Exercise tasks ->
1 – Decide whether each statement below agrees with the passage about Malouel, answering yes or no and quoting the deciding words of the passage exactly: (a) The Pietà tondo has Philip's coat of arms on its back. (b) Bellechose is documented before Malouel's death. (c) The ducal accounts record that gold was provided to Bellechose.
2 – Output the part of the passage about Malouel that runs from the words "Malouel's oeuvre on" up to and including the words "paint for Champmol.", copied exactly.

Malouel's oeuvre on panel remains controversial; the most generally accepted painting of his to survive is the Pietà tondo in the Louvre, the first true tondo of the Renaissance, though this is not accepted by Châtelet. This has Philip's coat of arms painted on the back, so should predate his death in 1404, and the "unusual iconography of the piece clearly links it to [Champmol]", which was dedicated to the Holy Trinity, who all appear. The style of the work mixes Northern and Sienese elements, in a fashion characteristic of the International Gothic court art of the period. Although painted in the traditional tempera, the work uses transparent glazes in a way that was to be greatly developed in the work of Jan van Eyck after Malouel's death. Another of Phillip's Netherlandish artists, Melchior Broederlam, was already producing works partly in oil paint for Champmol.

The large (162 x 211 cm) altarpiece, also in the Louvre, of the Martyrdom of St Denis with the Trinity (or The Last Communion and Martyrdom of Saint Denis), also from Champmol, may have been begun by Malouel but completed by Henri Bellechose (his only known work), after Malouel's death. The ducal accounts record the provision of pigments (but not gold) to Bellechose to complete ("parfaire" = "perfect") a "painting of the life of St Denis", known to have been a subject of Malouel's, and some see a difference in style among the figures, while others do not. Snyder and Châtelet support Malouel's participation, but this is disputed, the case against being set out in an article of 1961 by Nicole Reynaud (in French). For Châtelet the St Denis altarpiece and the large tondo in the Louvre are two of the five altarpieces commissioned in 1398. Bellechose, who is not documented before Malouel's death, succeeded him as valet and court painter; Châtelet suggests he may have been in his workshop for years, and suggests he was responsible for the large tondo over ten years earlier, thus reversing the traditional attributions for these two famous works.

Malouel is also believed to have been the originator of a portrait image of Philip of about 1400 which survives only in versions believed to be later. He is recorded as working on a portrait of John the Fearless for the King of Portugal in 1413, and there were also portraits of Philip and John in the choir at Champmol (as we know from when Philip the Good ordered one of him to be added). A later version in the Musée Condé in Chantilly has been suggested as a copy of the Malouel image type of John. A large Madonna and Child, unearthed in 1960 in Berlin and now on loan to the Gemäldegalerie, Berlin, has also been attributed to Malouel, as has another in the Louvre. It is believed the Berlin picture was one wing of a diptych opposite a portrait of John the Fearless, which would be the first known example of this format, later very common in Netherlandish painting. It was perhaps also for Champmol.

A number of other works are, or have been, attributed to Malouel or his workshop, including a smaller Pietà tondo in the Louvre, the "Antwerp-Baltimore polyptych", also sometimes associated with Melchior Broederlam, and a damaged Entombment of Christ in Troyes.

Rows drawn from a dataset
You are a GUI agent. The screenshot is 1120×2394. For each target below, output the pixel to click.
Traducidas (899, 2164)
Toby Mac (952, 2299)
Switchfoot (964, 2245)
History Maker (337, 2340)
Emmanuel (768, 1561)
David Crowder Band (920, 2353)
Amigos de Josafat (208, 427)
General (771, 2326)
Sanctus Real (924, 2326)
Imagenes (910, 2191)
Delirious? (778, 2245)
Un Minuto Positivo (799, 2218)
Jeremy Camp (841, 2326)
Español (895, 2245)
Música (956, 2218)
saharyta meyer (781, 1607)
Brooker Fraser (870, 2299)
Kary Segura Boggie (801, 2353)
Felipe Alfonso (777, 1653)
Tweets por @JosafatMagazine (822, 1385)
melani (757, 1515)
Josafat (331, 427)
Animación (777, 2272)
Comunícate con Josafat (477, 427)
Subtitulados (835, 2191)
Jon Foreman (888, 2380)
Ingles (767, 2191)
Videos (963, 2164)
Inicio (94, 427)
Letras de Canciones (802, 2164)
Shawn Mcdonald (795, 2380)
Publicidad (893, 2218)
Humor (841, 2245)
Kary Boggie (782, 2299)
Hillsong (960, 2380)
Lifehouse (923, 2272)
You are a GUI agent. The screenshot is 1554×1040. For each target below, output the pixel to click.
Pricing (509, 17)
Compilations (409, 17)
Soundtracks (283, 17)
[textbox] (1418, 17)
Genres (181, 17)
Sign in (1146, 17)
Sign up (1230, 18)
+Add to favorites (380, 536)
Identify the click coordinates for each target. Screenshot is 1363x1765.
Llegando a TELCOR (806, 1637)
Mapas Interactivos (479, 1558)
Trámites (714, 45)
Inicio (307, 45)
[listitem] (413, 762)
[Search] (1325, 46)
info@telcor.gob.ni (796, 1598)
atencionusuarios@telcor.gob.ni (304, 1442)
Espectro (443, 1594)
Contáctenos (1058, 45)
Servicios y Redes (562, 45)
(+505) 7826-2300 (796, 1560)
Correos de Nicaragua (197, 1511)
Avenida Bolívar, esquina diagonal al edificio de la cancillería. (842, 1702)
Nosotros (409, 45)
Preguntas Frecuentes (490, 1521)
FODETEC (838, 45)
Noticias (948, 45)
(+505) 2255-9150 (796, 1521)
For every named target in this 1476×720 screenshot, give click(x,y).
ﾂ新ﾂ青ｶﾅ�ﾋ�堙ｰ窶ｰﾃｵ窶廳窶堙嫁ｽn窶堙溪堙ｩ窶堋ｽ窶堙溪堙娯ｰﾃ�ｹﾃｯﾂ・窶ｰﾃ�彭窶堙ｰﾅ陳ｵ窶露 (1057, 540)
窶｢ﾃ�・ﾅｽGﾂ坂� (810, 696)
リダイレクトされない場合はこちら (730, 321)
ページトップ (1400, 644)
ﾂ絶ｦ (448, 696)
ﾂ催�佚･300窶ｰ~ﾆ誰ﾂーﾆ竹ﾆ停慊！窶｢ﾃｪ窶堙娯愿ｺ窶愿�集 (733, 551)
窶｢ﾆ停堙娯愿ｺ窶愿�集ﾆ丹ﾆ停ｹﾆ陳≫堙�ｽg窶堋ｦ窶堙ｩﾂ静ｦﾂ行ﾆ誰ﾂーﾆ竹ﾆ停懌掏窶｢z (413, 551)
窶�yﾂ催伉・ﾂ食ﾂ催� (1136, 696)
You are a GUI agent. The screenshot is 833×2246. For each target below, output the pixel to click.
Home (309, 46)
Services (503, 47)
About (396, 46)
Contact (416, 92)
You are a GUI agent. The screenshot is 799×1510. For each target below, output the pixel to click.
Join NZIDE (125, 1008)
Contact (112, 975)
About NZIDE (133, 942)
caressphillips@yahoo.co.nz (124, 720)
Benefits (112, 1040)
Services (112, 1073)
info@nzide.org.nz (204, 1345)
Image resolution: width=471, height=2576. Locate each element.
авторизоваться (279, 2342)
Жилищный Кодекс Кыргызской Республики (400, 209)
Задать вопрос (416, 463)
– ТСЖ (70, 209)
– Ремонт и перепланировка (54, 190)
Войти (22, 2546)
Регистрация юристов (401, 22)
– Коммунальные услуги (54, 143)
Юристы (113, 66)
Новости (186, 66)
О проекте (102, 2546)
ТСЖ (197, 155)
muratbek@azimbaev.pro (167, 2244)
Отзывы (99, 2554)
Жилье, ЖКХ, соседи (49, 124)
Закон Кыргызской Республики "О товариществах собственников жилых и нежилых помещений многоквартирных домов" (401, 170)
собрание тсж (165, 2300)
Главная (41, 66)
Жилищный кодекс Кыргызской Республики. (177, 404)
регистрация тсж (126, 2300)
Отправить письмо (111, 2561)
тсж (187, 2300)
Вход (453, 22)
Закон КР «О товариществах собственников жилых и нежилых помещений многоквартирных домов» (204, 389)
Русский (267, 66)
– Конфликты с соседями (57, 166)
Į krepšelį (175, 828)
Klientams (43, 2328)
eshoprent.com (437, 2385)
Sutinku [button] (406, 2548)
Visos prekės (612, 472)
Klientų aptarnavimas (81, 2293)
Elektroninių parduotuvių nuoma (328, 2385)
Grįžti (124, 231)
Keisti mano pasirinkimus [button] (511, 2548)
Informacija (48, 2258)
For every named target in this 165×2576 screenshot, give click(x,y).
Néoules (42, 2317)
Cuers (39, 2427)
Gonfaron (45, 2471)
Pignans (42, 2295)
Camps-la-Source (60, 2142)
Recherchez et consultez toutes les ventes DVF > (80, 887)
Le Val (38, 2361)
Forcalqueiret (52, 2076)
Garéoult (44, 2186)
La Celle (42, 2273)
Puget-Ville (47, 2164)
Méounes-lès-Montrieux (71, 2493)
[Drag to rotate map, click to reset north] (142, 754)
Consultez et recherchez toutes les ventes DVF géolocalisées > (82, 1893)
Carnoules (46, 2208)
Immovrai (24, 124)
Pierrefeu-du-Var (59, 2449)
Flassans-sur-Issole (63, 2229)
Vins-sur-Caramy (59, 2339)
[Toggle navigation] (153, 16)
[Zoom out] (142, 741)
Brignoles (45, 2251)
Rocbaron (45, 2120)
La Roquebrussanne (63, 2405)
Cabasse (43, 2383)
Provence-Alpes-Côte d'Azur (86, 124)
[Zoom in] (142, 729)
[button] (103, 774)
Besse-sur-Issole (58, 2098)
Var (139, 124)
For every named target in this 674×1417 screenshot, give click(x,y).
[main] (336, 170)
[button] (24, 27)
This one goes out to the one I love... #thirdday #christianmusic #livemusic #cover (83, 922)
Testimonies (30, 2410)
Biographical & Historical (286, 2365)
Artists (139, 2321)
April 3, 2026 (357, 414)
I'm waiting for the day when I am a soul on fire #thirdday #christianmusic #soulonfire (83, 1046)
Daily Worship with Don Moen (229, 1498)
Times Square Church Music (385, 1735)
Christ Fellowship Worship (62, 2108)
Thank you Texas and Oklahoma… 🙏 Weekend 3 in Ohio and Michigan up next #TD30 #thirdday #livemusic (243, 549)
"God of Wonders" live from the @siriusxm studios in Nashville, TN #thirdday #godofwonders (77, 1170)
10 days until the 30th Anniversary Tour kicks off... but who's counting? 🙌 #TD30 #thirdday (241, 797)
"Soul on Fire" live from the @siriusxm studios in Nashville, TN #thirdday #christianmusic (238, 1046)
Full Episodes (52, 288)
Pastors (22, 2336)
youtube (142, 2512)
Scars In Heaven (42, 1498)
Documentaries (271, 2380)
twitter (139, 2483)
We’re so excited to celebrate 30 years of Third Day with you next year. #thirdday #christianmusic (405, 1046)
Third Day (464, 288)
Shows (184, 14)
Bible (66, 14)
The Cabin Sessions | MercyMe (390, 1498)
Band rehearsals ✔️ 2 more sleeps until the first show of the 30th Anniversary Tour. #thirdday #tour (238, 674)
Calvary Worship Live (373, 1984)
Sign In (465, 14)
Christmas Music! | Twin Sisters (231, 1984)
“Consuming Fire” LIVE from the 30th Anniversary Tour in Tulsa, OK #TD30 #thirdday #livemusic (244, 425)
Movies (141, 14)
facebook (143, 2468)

Responses by item number ->
1 –
(a) Yes: "This has Philip's coat of arms painted on the back"
(b) No: "Bellechose, who is not documented before Malouel's death"
(c) No: "the provision of pigments (but not gold) to Bellechose"

2 –
Malouel's oeuvre on panel remains controversial; the most generally accepted painting of his to survive is the Pietà tondo in the Louvre, the first true tondo of the Renaissance, though this is not accepted by Châtelet. This has Philip's coat of arms painted on the back, so should predate his death in 1404, and the "unusual iconography of the piece clearly links it to [Champmol]", which was dedicated to the Holy Trinity, who all appear. The style of the work mixes Northern and Sienese elements, in a fashion characteristic of the International Gothic court art of the period. Although painted in the traditional tempera, the work uses transparent glazes in a way that was to be greatly developed in the work of Jan van Eyck after Malouel's death. Another of Phillip's Netherlandish artists, Melchior Broederlam, was already producing works partly in oil paint for Champmol.